Role of wound macrophages in skin flap loss or survival in an experimental diabetes model.

BACKGROUND: Tightly controlled wound inflammation is a central determinant of skin flap survival in healthy mice. This study investigated inflammatory response patterns in caudally pedicled skin flaps in diabetic mice during severely impaired conditions of necrotic skin flap tissue loss.
METHODS: Skin flap biopsies were analysed by RNase protection assay, quantitative real-time polymerase chain reaction, immunohistochemistry, enzyme-linked immunosorbent assay and immunoblotting.

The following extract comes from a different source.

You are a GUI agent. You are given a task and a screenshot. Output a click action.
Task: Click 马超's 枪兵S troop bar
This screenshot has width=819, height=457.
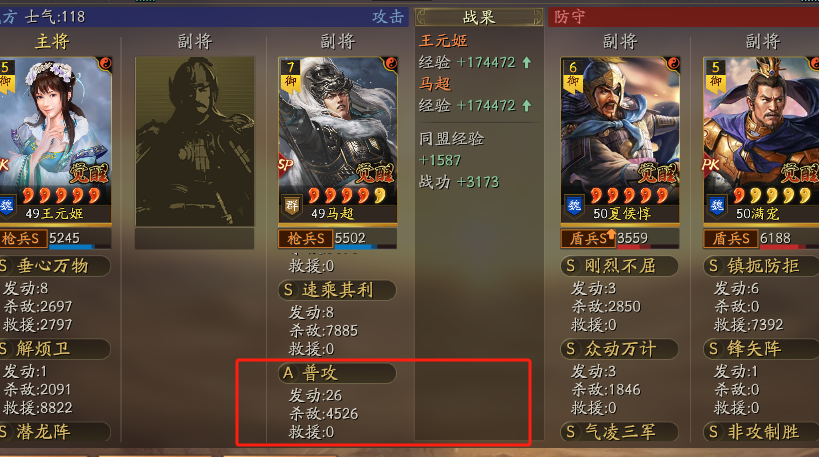click(x=337, y=239)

RESULTS: Skin flaps were characterized by the necrotic loss of tissue starting from distal areas of the flaps in diabetic mice. Decay of epidermal and dermal structures within skin flap tissue was paralleled by an immune cell-mediated expression of chemokines (macrophage inflammatory protein 2, macrophage chemoattractant protein 1), cyclo-oxygenase (COX) 2 and inducible nitric oxide synthase (iNOS). Distal regions of necrotic skin flap tissue were infiltrated by excess numbers of neutrophils and macrophages, and the latter were polarized towards a proinflammatory state as they expressed COX-2 and iNOS. Experimental depletion of inflammatory macrophages inhibited necrotic destruction of the distal skin flap tissue in diabetic mice despite the persistence of neutrophil infiltration and inflammation.
CONCLUSION: Wound macrophages play a pivotal role in determining the survival or loss of skin flap tissue under disturbed wound healing conditions in obese diabetic mice. Copyright 2010 British Journal of Surgery Society Ltd. Published by John Wiley & Sons, Ltd.